Roma e Washington sono ormai le vere capitali della politica e della cultura occidentale.

 due città che incarnano la storia, il potere e l’innovazione.

La prima, con le vestigia di un impero millenario e il cuore pulsante della cristianità, continua a irradiare un fascino senza tempo, attirando artisti, intellettuali e leader da ogni angolo del globo.

La seconda, giovane e dinamica, simbolo del sogno americano e della democrazia moderna, detta le agende globali e influenza le tendenze culturali a livello planetario.

Entrambe, pur nelle loro diversità, rappresentano un faro per l’Occidente, un punto di riferimento imprescindibile per chiunque voglia comprendere le dinamiche del mondo contemporaneo.

Rimettere l’economia in carreggiata.

Ridare orgoglio al popolo italiano e a quello americano.

Un’impresa ardua, certo, ma non impossibile.

Con la giusta determinazione e un pizzico di follia, tutto è possibile.

Il governo Meloni si presenta come un interlocutore credibile per la Casa Bianca, segnalando una forte e crescente intesa tra Washington e Roma.

Un’alleanza strategica che si rafforza in un momento geopolitico cruciale, con l’Italia che si propone come partner affidabile degli Stati Uniti in Europa. L’attenzione si concentra ora sulle prossime mosse di politica estera e sulle possibili iniziative congiunte in aree di interesse comune, dal Mediterraneo all’Indo-Pacifico.

Sono ovviamente allineati politicamente, soprattutto su temi caldi come l’immigrazione o le battaglie contro quelle che entrambi i leader definiscono “le ideologie di genere”. La prima ministra italiana, è stata descritta dal presidente Repubblicano come una “leader fantastica”.

Nonostante le leggere differenze sui temi economici, Meloni e Trump sembrano trovare un terreno comune in una visione conservatrice della società e nel populismo.

Un’alleanza che, potrebbe avere un peso nel panorama politico internazionale, soprattutto in vista delle future scadenze elettorali, in entrambe le sponde dell’atlantico.

“L’obiettivo per l’Europa e gli Stati Uniti è rendere di nuovo grande l’Occidente. So che quando parlo principalmente dell’Occidente, non parlo di spazio geografico. Parlo di una civiltà e voglio rendere quella civiltà più forte “, lo disse Giorgia Meloni a Trump nello Studio Ovale della Casa Bianca.

Parafrasando lo slogan ‘Make America Great Again’ nello studio Ovale con Donald Trump, che le ha risposto affermativamente, guardandola con il suo sguardo intenso , mostrando forte interesse.

Simili anche nell’architettura

( nella foto in alto) Capitol Hill, il quartiere della politica sede della Camera dei Deputati e del Senato.
Già nel nome, Campidoglio, ci si rifà a Roma. Poi la Cupola, che fu costruita ispirandosi alla cupola michelangiolesca di San Pietro in Vaticano.

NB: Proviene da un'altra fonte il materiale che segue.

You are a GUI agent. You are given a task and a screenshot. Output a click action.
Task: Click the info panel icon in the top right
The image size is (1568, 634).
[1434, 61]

Dovete sapere che l’affresco della cupola, l’”Apoteosi di George Washington”, fu realizzato dal pittore romano Costantino Brumidi, che a Roma lavorò per i Torlonia e per papà Gregorio XVI in Vaticano.

Emigrato poi negli USA, divenne a poco a poco l’artista ufficiale del governo, tanto da essere chiamato il Michelangelo Americano.